Reflections on November 14, 1979
http://www.ewtn.com/library/papaldoc/jp2tb9.htm
JPII writes about man’s first reaction to see woman and what that must have been like. He equates it to the “Song of Songs” which speaks a lot of the love of one to another. IN reflecting on that and what I wrote last time about being made for another, you might see this as the ultimate and most pure “love at first sight”. Adam had seen all the creatures of the world and none were for him. This uniqueness of solitude was his only experience. He desired to have another “help”, someone like him and there she is. We have no sense of time elapsing, but it is not required because of the pureness of this reaction. Eve is the fulfillment of what Adam is longing for, and she fills it completely, she was made specifically to fill it. Imagine the joy that overwhelms Adam at the sight of Eve.

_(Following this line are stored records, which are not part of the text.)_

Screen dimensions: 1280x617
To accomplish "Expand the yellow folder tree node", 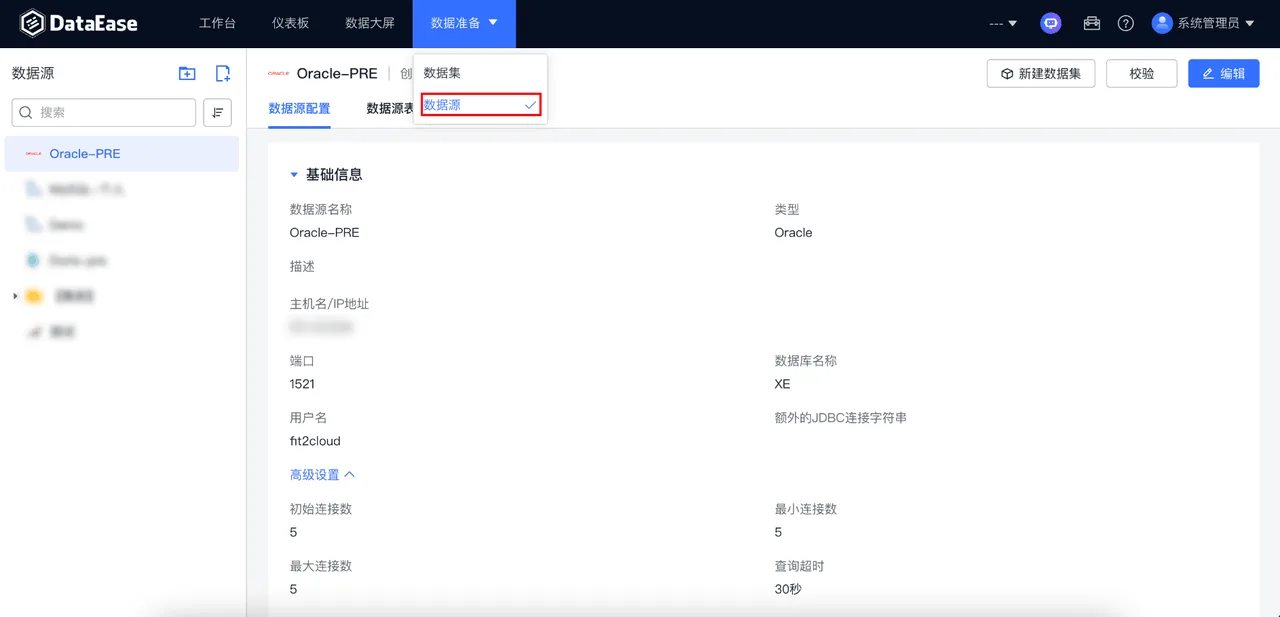I will [15, 296].
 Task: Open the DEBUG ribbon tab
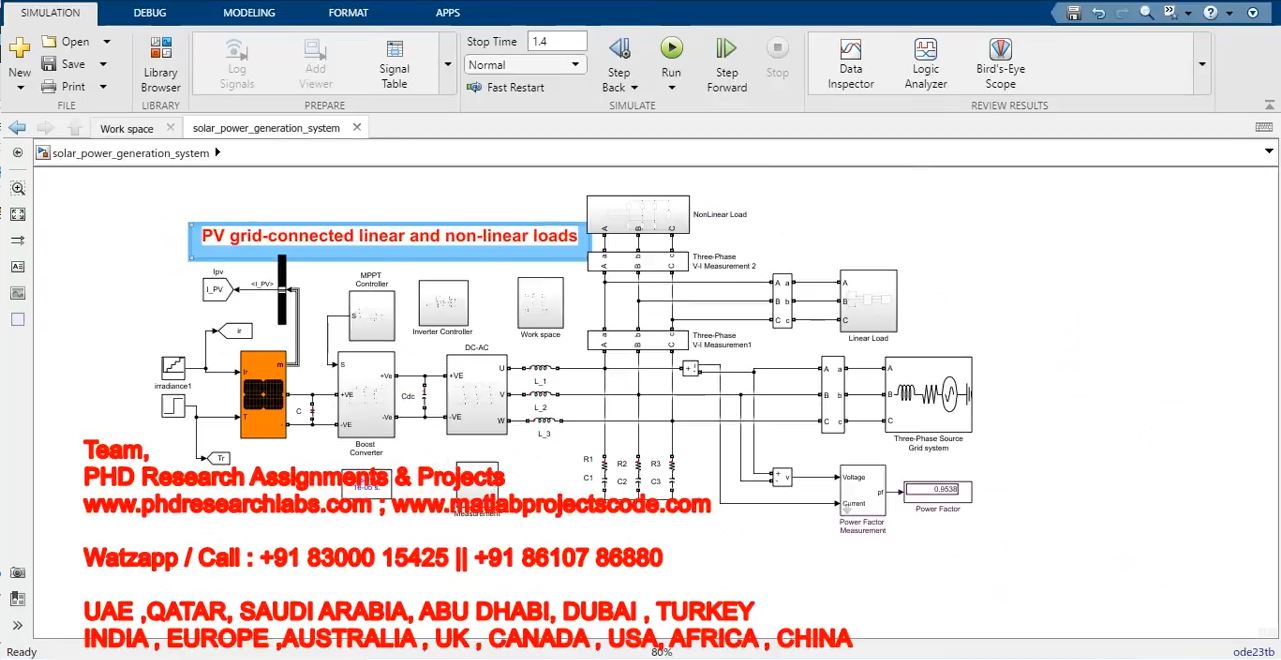[x=150, y=13]
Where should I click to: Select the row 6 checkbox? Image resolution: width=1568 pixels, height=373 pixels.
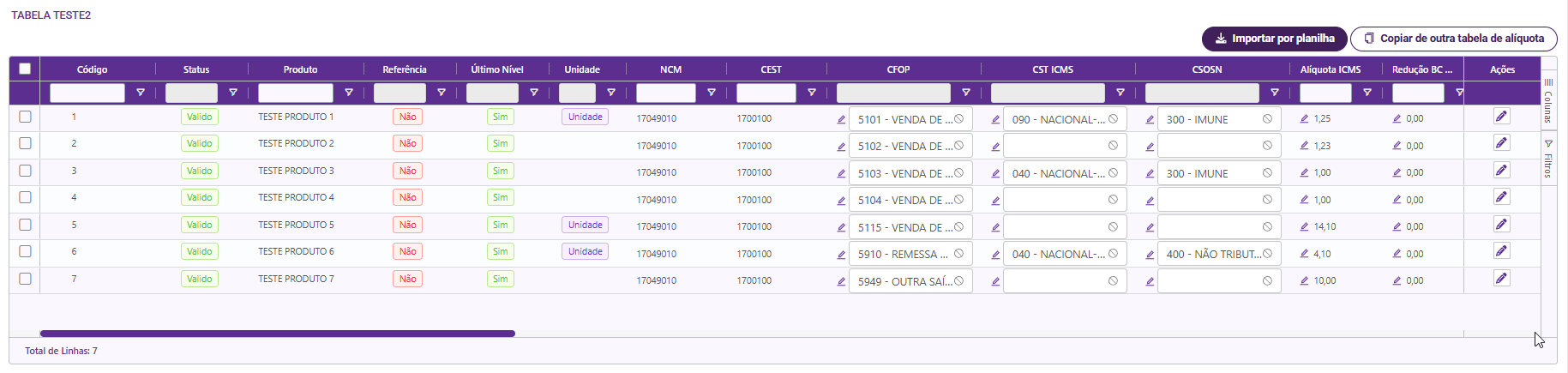pyautogui.click(x=25, y=251)
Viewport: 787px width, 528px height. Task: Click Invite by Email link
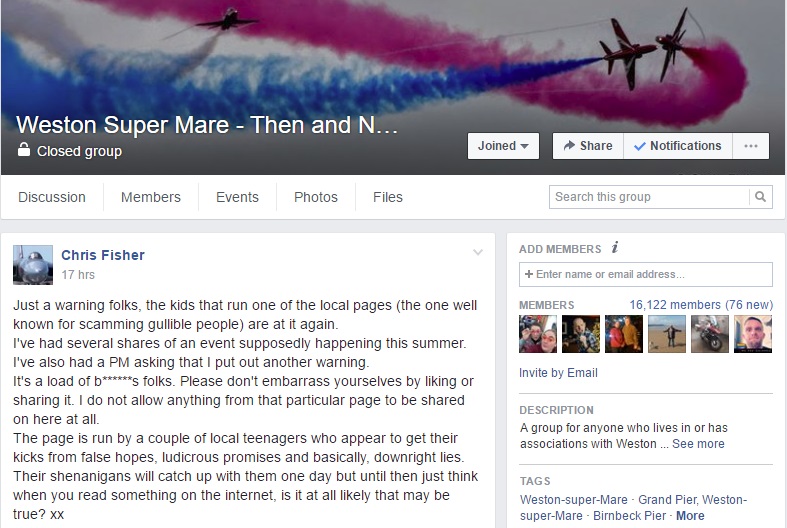[x=558, y=373]
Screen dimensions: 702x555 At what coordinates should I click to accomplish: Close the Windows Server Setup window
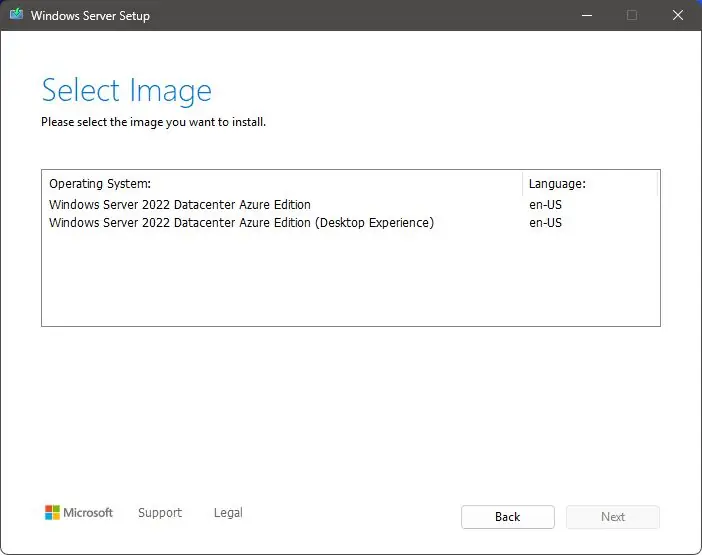point(678,16)
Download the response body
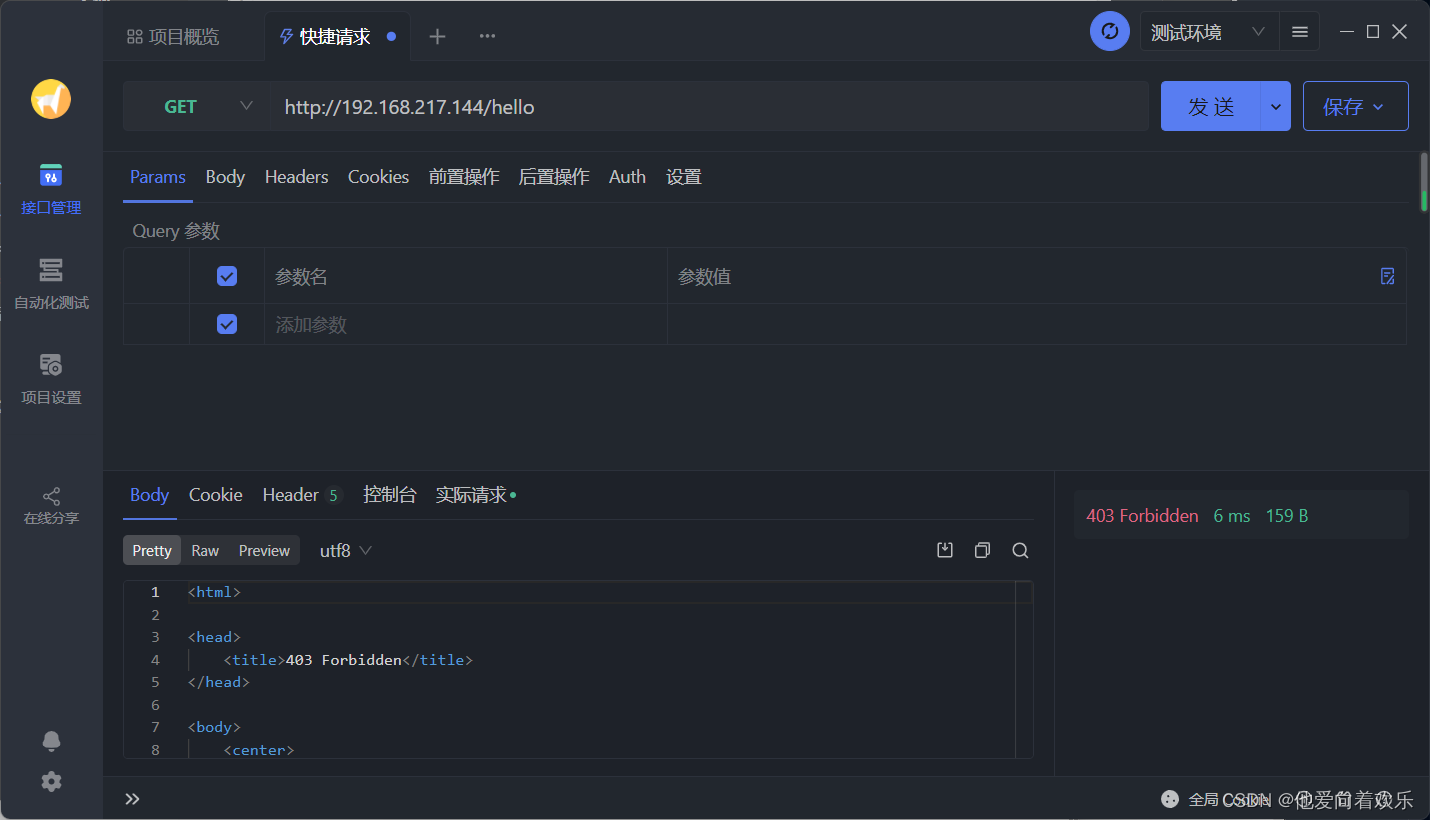1430x820 pixels. [944, 550]
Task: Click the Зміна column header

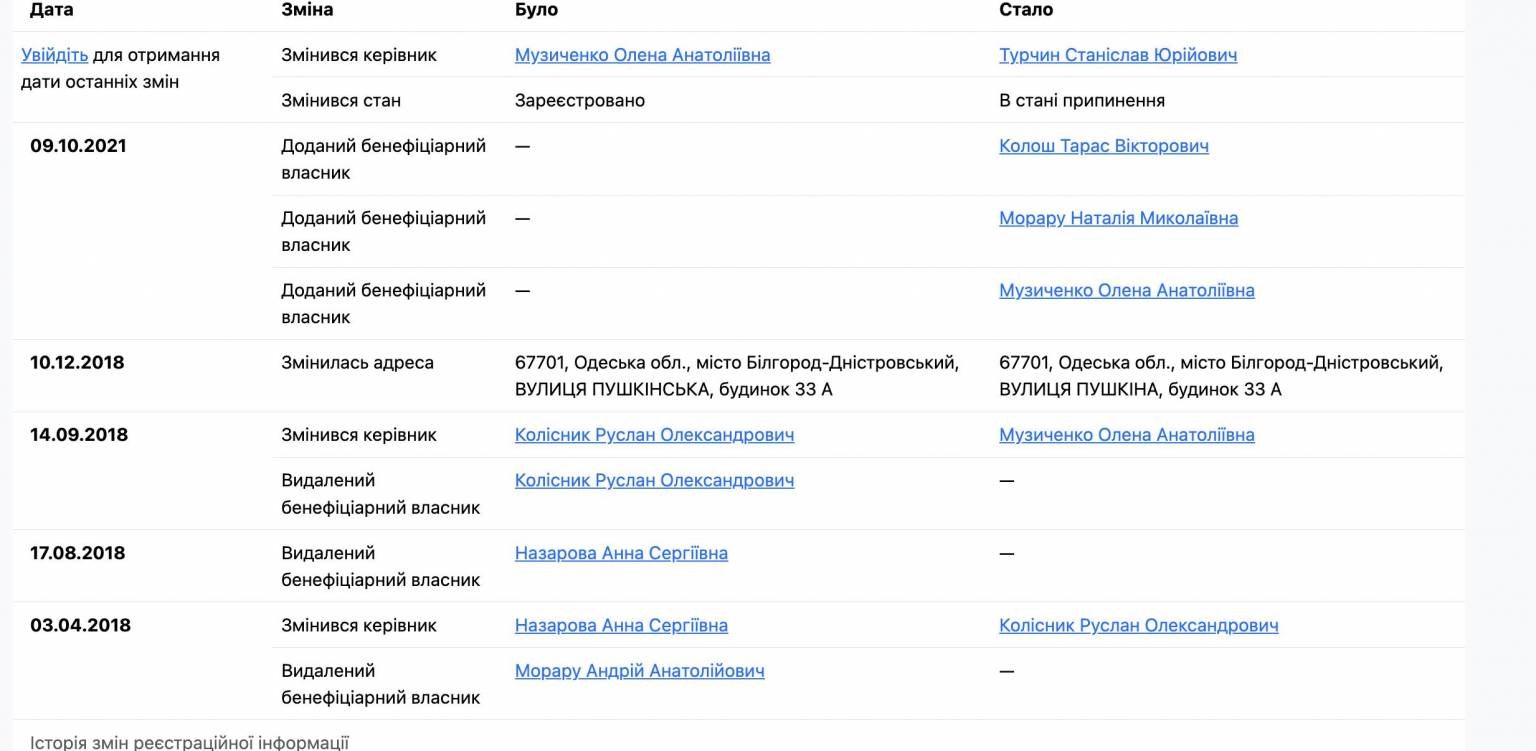Action: coord(307,10)
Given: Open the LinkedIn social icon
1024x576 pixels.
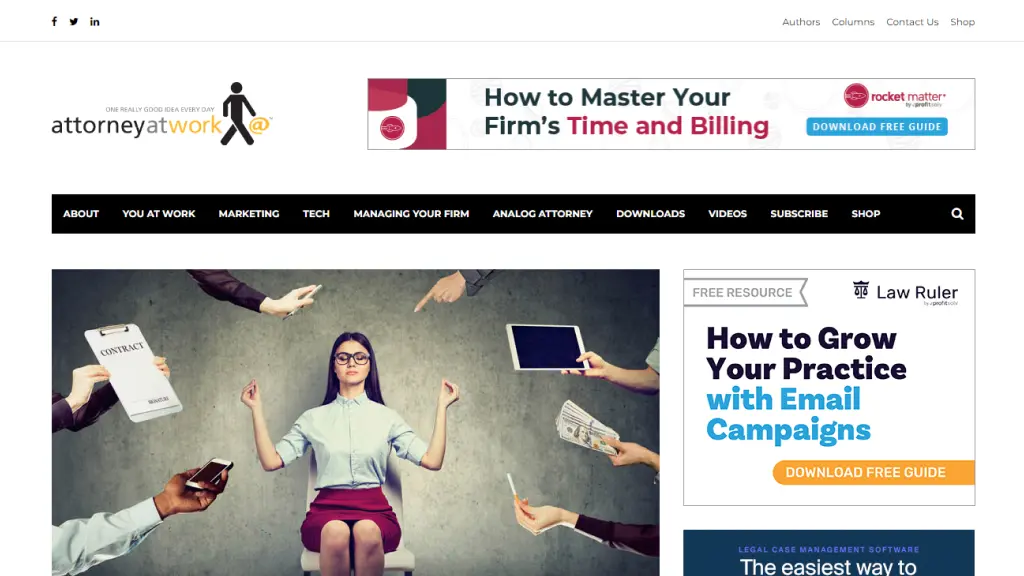Looking at the screenshot, I should coord(95,22).
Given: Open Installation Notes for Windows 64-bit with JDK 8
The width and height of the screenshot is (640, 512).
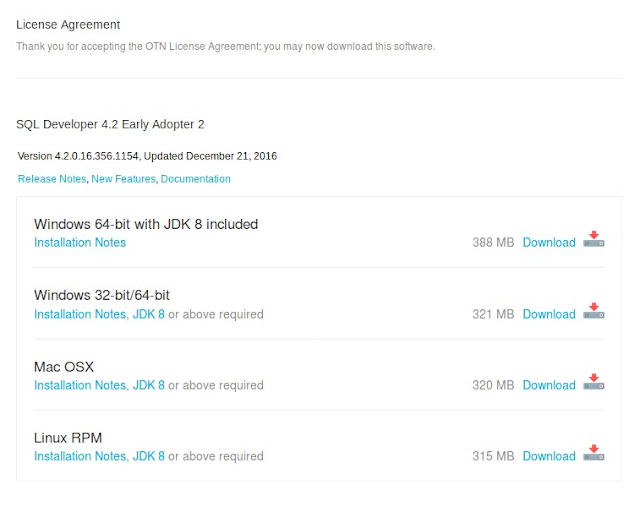Looking at the screenshot, I should tap(80, 243).
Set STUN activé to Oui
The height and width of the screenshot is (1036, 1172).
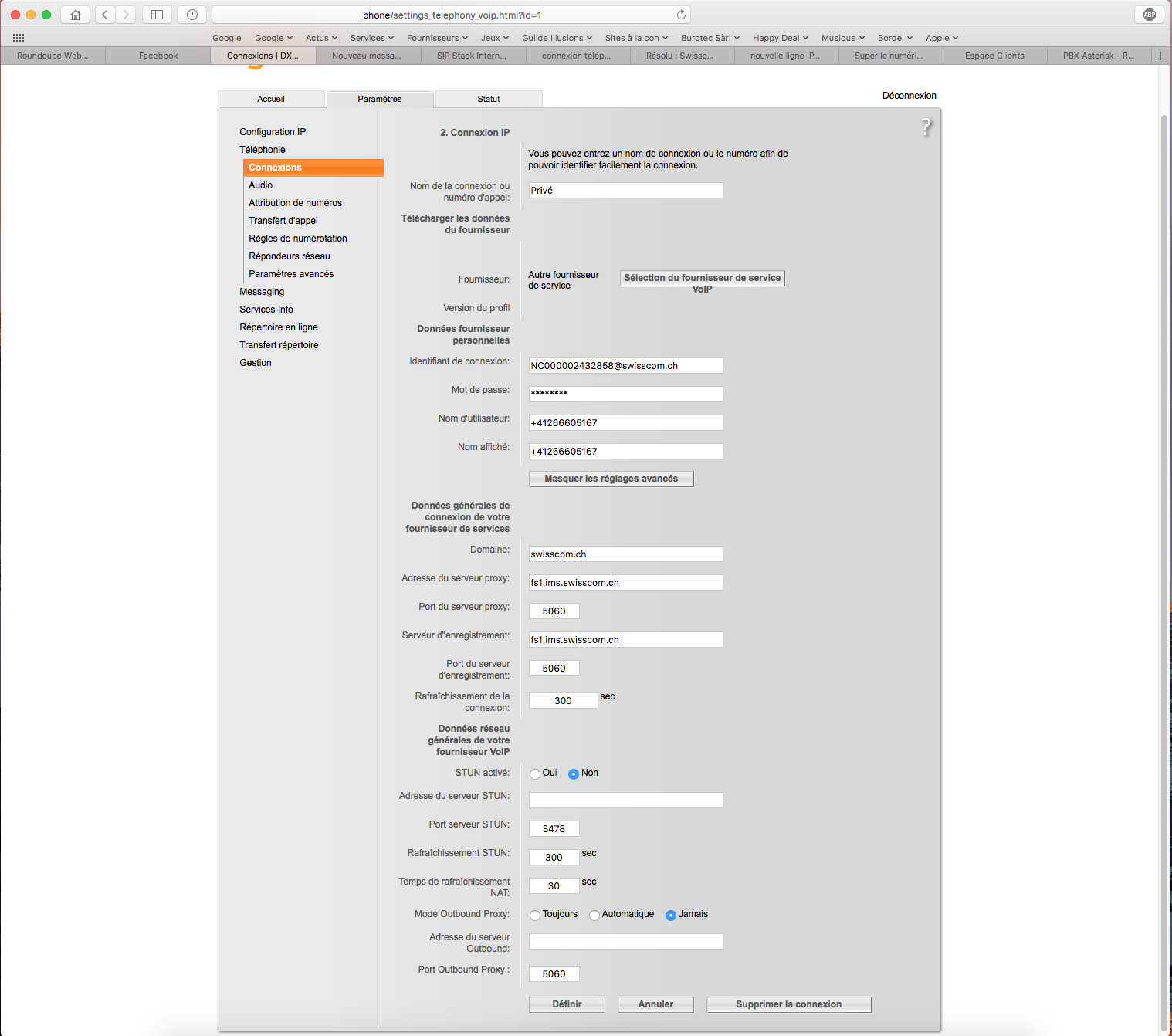(535, 774)
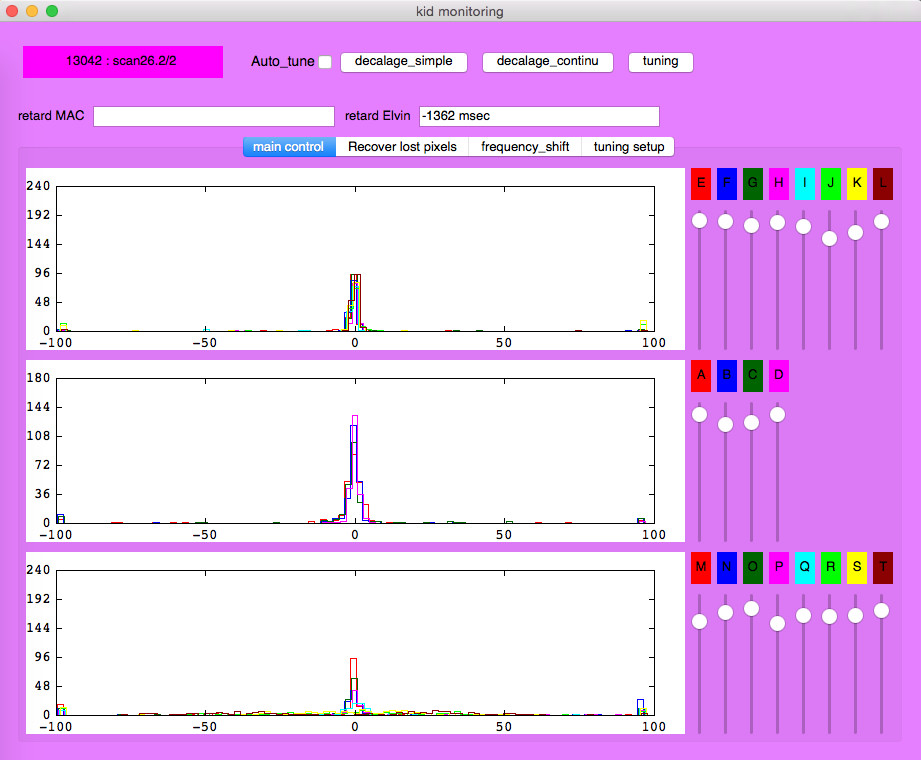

This hole that is there before Eve, JPII appears to say, is a very real way of helping us understand who we are as humans. “This opening is no less decisive for mas as a person; in fact, it is perhaps more decisive than the distinction itself”. I was thinking of when you are putting a puzzle together and there are times when you look at the hole that is there and find the piece that fits the hole, not have a piece and see which hole it fits. What Adam was missing is exactly what God created in Eve. Nothing more or less, they completed each other in such a perfect was as to point to God in a communion of three persons.
The Yahwist account never mentions the “image of God”, but that cannot take away its use in reflecting on the image of God as a communion of persons. Here is where it becomes vitally important to see both stories as complimentary of each other and not in contradiction. Both give us information, but do not take anything away from the other. “In His image He created them” flows right into this idea of the communion of persons from the Yahwist account and its understanding the original solitude. They compliment and expand on each other.
This may be out of left field, but when I was thinking about man’s solitude, I also thought about his solitude from angels. When reflecting on God making man in His image, I thought about the angels being created. They were not, at least I haven’t seen this, in God’s image, but merely created. I also don’t have any knowledge that angels are male or female or that they marry (form communion) or have children. These are all ways that humans differ from angels and must be important characteristics when looking at the image of God and what God is. What makes us special and unique, in solitude, are exactly the characteristics we are supposed to reflect on and extent to God to better know and understand Him.
Words I looked up.
Axiological - the branch of philosophy dealing with values, as those of ethics, aesthetics, or religion.
Communio Personarum – Communion of persons. I couldn’t come up with a great definition other than this communion is at the foundation of man and also seen as part of the communion of person in the Holy Trinity.
Transcendence - going beyond ordinary limits; surpassing; exceeding.
Eo ipso - by that very fact.
Reciprocity - given or felt by each toward the other; mutual:
Constitutive - constituent; making a thing what it is; essential.